■ **Instrução**: No texto sobre a autonomia do Acre, que obra Euclides da Cunha propôs para ligar os vales do Juruá e do Acre-Purús?

Preconizavam que ao se bipartir administrativamente o Acre, cada Departamento teria dois municípios com seus respectivos prefeitos e Câmara de vereadores, e o Território passaria a ter representantes nas duas casas do Congresso Nacional. Defendiam que todos os cargos administrativos fossem preenchidos a critério do Ministério da Justiça, com pessoas residentes há pelo menos dois anos no Acre e, após decorridos dois anos da implementação desse sistema, os Departamentos se tornariam Estados federados da República brasileira (Barros, 1981). Como se percebe, não houve interesse nenhum da União de atender tal proposta.
Em Cruzeiro do Sul, um sujeito chamado Aluísio de Carvalho e alcunhado de Lulu Parola[21], fez em forma de versos nas páginas de O Cruzeiro do Sul[22] uma crítica ao intento da autonomia. Dizia o seguinte, o verso Cantando e Rindo:
“Não sei como é que vão reorganizar
O Território do Acre tão falado
Há vontade autônomo o tornar?
Querem fazê-lo Estado?
Dar-lhe assento na câmara e no senado
Por si mesmo, fazer-se governar?
Se é isso: oh! Território celebrado,
Que presente de grego vão te dar!
Não queiras não! Prefere essa tutela
em que estás, da união!”[23]
Soberania hoje é muito melhor passar sem ela.
Sim! Que mal sabes tu, Acre inocente
Quanto custa hoje em dia
Viver qualquer Estado.... independente!”
No tom hilário e gozador do autor destes versos, percebe-se que a discussão autonomista era também vista com ressalvas, principalmente pelas obrigações constitucionais que ela trazia embutida, caso acontecesse. Mas, uma questão que sempre vinha à tona para os autonomistas cruzeirenses era optar entre Estado ou Território, e como promover a integração entre os dois vales distintos que eram separados por dificuldades geográficas imensuráveis. Por isso, no Alto Juruá sempre vingou e veio à tona a possibilidade de separação em relação ao restante do Acre. Esta propalada e necessária integração não era uma novidade naquela época de acontecimento insurretos que explicitei anteriormente.
Euclides da Cunha (1998), quando empreendeu viagem de reconhecimento à região acreana em 1906, ressaltava este aspecto limitante entre as duas regiões. Como engenheiro que era, propõe a construção de uma estrada de ferro, chamada Transacreana[24], que ligaria os Vales do Juruá e do Acre-Purús entre si. Serviria no seu entender como uma via auxiliar aos rios da Amazônia Ocidental, cortando-os de forma transversal e reduzindo a viagem entre Cruzeiro do Sul e Rio Branco para apenas um dia. Já que pelo deslocamento fluvial, era necessário um mês de navegação para ir de Tarauacá à Rio Branco, percorrendo quase sete mil quilômetros de águas. Era preciso para isso encampar uma verdadeira odisséia, descendo o rio Tarauacá até entrar no rio Juruá, depois sair no Solimões baixá-lo até encontrar as águas do Purús em viagem até a foz do rio Acre e subir para Rio Branco (Tocantins, 1998).

■ **Dados fornecidos**:
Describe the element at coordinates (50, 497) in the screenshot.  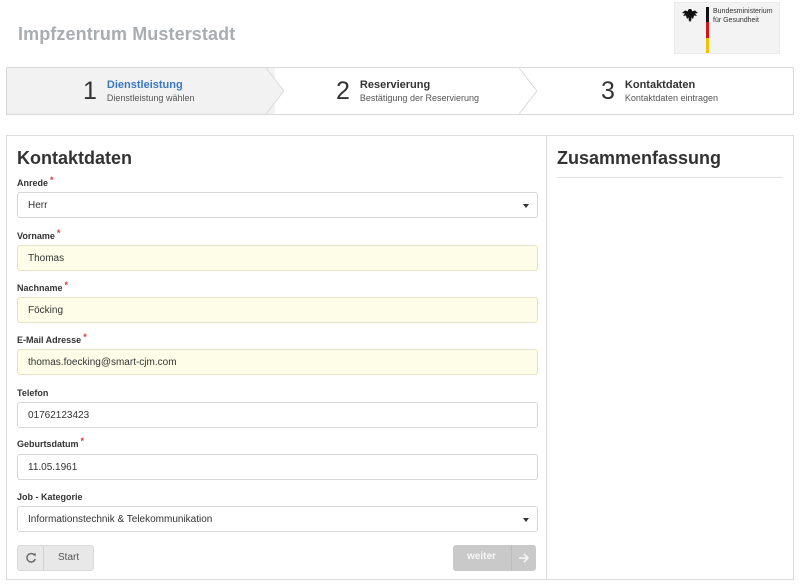
I see `job-kategorie-label: Job - Kategorie` at that location.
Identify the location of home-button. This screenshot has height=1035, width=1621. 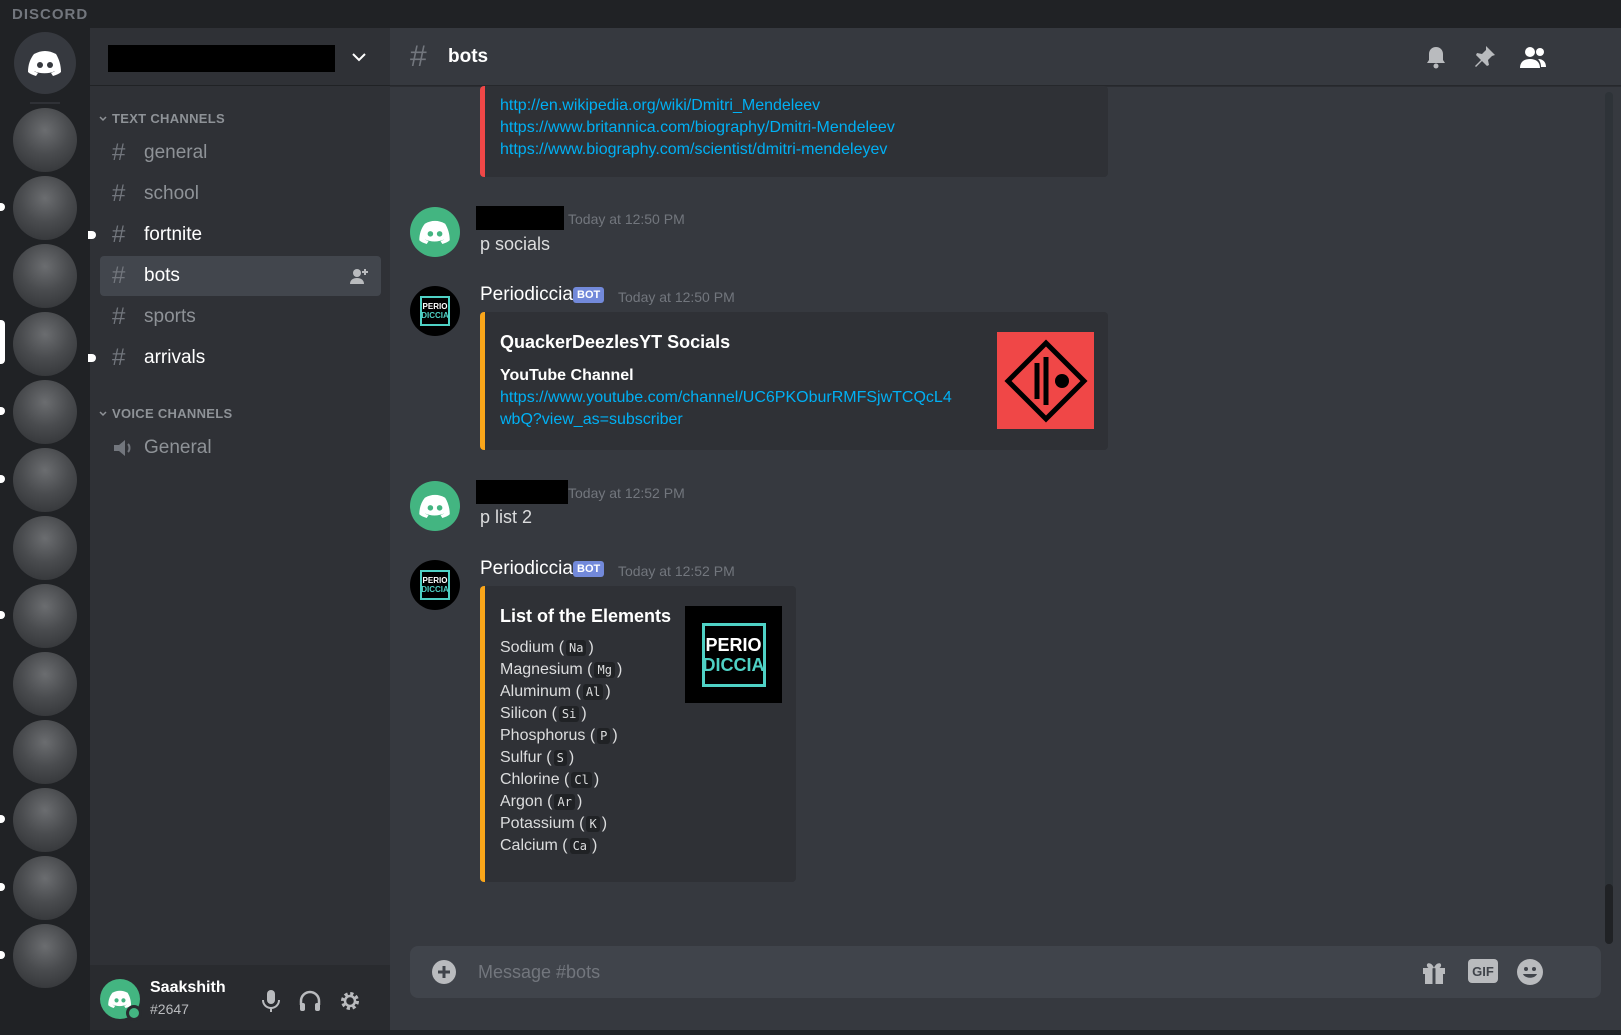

■ **Resposta**: Uma estrada de ferro chamada Transacreana.